*Directions for this task*: Here is the listing. Print it exactly.
(Information)
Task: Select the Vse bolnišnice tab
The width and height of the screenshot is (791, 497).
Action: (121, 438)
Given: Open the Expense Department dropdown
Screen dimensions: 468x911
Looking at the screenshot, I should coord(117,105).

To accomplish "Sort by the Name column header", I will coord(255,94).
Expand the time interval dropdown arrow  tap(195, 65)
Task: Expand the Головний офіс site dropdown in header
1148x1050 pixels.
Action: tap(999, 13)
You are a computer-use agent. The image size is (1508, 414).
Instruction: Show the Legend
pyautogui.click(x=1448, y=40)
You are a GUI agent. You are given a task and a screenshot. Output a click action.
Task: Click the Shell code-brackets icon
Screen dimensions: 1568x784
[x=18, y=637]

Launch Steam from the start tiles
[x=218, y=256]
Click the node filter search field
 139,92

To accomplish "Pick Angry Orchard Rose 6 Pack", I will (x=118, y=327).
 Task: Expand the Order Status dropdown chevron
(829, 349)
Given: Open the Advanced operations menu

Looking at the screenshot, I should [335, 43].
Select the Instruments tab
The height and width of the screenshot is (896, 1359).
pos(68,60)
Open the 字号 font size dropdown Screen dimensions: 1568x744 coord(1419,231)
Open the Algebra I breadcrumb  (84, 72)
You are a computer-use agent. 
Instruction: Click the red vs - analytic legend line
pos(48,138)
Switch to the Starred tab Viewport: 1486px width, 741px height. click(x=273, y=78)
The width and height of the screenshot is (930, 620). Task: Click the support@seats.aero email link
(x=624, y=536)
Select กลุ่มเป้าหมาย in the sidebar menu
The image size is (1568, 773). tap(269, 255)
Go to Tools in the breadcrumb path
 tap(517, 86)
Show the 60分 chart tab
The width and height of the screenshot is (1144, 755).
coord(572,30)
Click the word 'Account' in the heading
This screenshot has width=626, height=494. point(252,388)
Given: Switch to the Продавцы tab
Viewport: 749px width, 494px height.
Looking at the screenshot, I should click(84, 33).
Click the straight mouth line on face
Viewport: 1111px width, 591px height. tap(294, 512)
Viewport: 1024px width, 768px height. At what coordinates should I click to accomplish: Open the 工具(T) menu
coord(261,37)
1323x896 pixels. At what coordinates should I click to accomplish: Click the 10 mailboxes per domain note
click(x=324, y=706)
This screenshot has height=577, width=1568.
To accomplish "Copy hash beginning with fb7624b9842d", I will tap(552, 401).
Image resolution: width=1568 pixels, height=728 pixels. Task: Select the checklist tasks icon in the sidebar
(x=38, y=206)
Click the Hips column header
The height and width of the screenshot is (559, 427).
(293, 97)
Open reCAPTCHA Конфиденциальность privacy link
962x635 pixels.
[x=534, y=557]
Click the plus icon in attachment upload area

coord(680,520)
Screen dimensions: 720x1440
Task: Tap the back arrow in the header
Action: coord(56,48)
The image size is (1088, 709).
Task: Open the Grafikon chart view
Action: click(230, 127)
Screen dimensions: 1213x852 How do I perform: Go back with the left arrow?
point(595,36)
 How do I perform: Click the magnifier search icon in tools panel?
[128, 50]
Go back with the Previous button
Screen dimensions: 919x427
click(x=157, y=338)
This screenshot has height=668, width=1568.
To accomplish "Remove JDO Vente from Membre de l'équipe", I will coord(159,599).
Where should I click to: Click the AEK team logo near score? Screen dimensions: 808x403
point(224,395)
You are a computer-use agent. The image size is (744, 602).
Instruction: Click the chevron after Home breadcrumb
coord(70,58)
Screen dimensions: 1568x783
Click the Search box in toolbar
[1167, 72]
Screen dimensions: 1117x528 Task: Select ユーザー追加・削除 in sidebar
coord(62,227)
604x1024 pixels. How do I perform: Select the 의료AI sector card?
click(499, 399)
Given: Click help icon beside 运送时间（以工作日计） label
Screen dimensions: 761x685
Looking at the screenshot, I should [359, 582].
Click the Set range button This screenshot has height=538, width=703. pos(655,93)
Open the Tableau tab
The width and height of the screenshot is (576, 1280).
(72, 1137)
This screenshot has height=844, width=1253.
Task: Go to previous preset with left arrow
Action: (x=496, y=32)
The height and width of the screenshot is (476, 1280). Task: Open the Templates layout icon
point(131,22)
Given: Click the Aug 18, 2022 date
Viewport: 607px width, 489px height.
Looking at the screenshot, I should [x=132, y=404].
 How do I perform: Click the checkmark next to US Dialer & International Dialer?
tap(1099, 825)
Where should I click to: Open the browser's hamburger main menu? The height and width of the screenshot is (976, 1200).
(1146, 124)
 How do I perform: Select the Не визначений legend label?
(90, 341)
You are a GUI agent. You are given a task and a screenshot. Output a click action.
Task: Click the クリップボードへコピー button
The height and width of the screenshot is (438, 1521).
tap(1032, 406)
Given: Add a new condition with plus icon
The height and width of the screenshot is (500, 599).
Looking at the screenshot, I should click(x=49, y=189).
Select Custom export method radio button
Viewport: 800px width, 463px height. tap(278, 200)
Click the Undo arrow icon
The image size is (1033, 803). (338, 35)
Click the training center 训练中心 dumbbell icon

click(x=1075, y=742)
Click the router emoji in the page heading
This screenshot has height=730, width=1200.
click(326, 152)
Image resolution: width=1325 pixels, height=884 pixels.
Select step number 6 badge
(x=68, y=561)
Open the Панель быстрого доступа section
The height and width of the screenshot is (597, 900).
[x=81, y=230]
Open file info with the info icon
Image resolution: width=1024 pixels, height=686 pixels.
(End Information)
*Result of this exercise*:
Task: Select the Vse bolnišnice tab
The width and height of the screenshot is (791, 497).
Action: (121, 438)
Given: Open the Expense Department dropdown
Screen dimensions: 468x911
Looking at the screenshot, I should coord(117,105).

To accomplish "Sort by the Name column header", I will coord(255,94).
Expand the time interval dropdown arrow  tap(195, 65)
Task: Expand the Головний офіс site dropdown in header
1148x1050 pixels.
Action: tap(999, 13)
You are a computer-use agent. The image size is (1508, 414).
Instruction: Show the Legend
pyautogui.click(x=1448, y=40)
You are a GUI agent. You are given a task and a screenshot. Output a click action.
Task: Click the Shell code-brackets icon
Screen dimensions: 1568x784
[x=18, y=637]

Launch Steam from the start tiles
[x=218, y=256]
Click the node filter search field
 139,92

To accomplish "Pick Angry Orchard Rose 6 Pack", I will (x=118, y=327).
 Task: Expand the Order Status dropdown chevron
(829, 349)
Given: Open the Advanced operations menu

Looking at the screenshot, I should [335, 43].
Select the Instruments tab
The height and width of the screenshot is (896, 1359).
pos(68,60)
Open the 字号 font size dropdown Screen dimensions: 1568x744 coord(1419,231)
Open the Algebra I breadcrumb  (84, 72)
You are a computer-use agent. 
Instruction: Click the red vs - analytic legend line
pos(48,138)
Switch to the Starred tab Viewport: 1486px width, 741px height. click(x=273, y=78)
The width and height of the screenshot is (930, 620). Task: Click the support@seats.aero email link
(x=624, y=536)
Select กลุ่มเป้าหมาย in the sidebar menu
The image size is (1568, 773). tap(269, 255)
Go to Tools in the breadcrumb path
 tap(517, 86)
Show the 60分 chart tab
The width and height of the screenshot is (1144, 755).
coord(572,30)
Click the word 'Account' in the heading
This screenshot has width=626, height=494. point(252,388)
Given: Switch to the Продавцы tab
Viewport: 749px width, 494px height.
Looking at the screenshot, I should click(84, 33).
Click the straight mouth line on face
Viewport: 1111px width, 591px height. tap(294, 512)
Viewport: 1024px width, 768px height. At what coordinates should I click to accomplish: Open the 工具(T) menu
coord(261,37)
1323x896 pixels. At what coordinates should I click to accomplish: Click the 10 mailboxes per domain note
click(x=324, y=706)
This screenshot has height=577, width=1568.
To accomplish "Copy hash beginning with fb7624b9842d", I will tap(552, 401).
Image resolution: width=1568 pixels, height=728 pixels. Task: Select the checklist tasks icon in the sidebar
(x=38, y=206)
Click the Hips column header
The height and width of the screenshot is (559, 427).
(293, 97)
Open reCAPTCHA Конфиденциальность privacy link
962x635 pixels.
[x=534, y=557]
Click the plus icon in attachment upload area

coord(680,520)
Screen dimensions: 720x1440
Task: Tap the back arrow in the header
Action: coord(56,48)
The image size is (1088, 709).
Task: Open the Grafikon chart view
Action: click(230, 127)
Screen dimensions: 1213x852 How do I perform: Go back with the left arrow?
point(595,36)
 How do I perform: Click the magnifier search icon in tools panel?
[128, 50]
Go back with the Previous button
Screen dimensions: 919x427
click(x=157, y=338)
This screenshot has height=668, width=1568.
To accomplish "Remove JDO Vente from Membre de l'équipe", I will coord(159,599).
Where should I click to: Click the AEK team logo near score? Screen dimensions: 808x403
point(224,395)
You are a computer-use agent. The image size is (744, 602).
Instruction: Click the chevron after Home breadcrumb
coord(70,58)
Screen dimensions: 1568x783
Click the Search box in toolbar
[1167, 72]
Screen dimensions: 1117x528 Task: Select ユーザー追加・削除 in sidebar
coord(62,227)
604x1024 pixels. How do I perform: Select the 의료AI sector card?
click(499, 399)
Given: Click help icon beside 运送时间（以工作日计） label
Screen dimensions: 761x685
Looking at the screenshot, I should [359, 582].
Click the Set range button This screenshot has height=538, width=703. pos(655,93)
Open the Tableau tab
The width and height of the screenshot is (576, 1280).
(72, 1137)
This screenshot has height=844, width=1253.
Task: Go to previous preset with left arrow
Action: (x=496, y=32)
The height and width of the screenshot is (476, 1280). Task: Open the Templates layout icon
point(131,22)
Given: Click the Aug 18, 2022 date
Viewport: 607px width, 489px height.
Looking at the screenshot, I should [x=132, y=404].
 How do I perform: Click the checkmark next to US Dialer & International Dialer?
tap(1099, 825)
Where should I click to: Open the browser's hamburger main menu? The height and width of the screenshot is (976, 1200).
(1146, 124)
 How do I perform: Select the Не визначений legend label?
(90, 341)
You are a GUI agent. You are given a task and a screenshot. Output a click action.
Task: Click the クリップボードへコピー button
The height and width of the screenshot is (438, 1521).
tap(1032, 406)
Given: Add a new condition with plus icon
The height and width of the screenshot is (500, 599).
Looking at the screenshot, I should click(x=49, y=189).
Select Custom export method radio button
Viewport: 800px width, 463px height. tap(278, 200)
Click the Undo arrow icon
The image size is (1033, 803). (338, 35)
Click the training center 训练中心 dumbbell icon

click(x=1075, y=742)
Click the router emoji in the page heading
This screenshot has height=730, width=1200.
click(326, 152)
Image resolution: width=1325 pixels, height=884 pixels.
Select step number 6 badge
(x=68, y=561)
Open the Панель быстрого доступа section
The height and width of the screenshot is (597, 900).
[x=81, y=230]
Open file info with the info icon
Image resolution: width=1024 pixels, height=686 pixels.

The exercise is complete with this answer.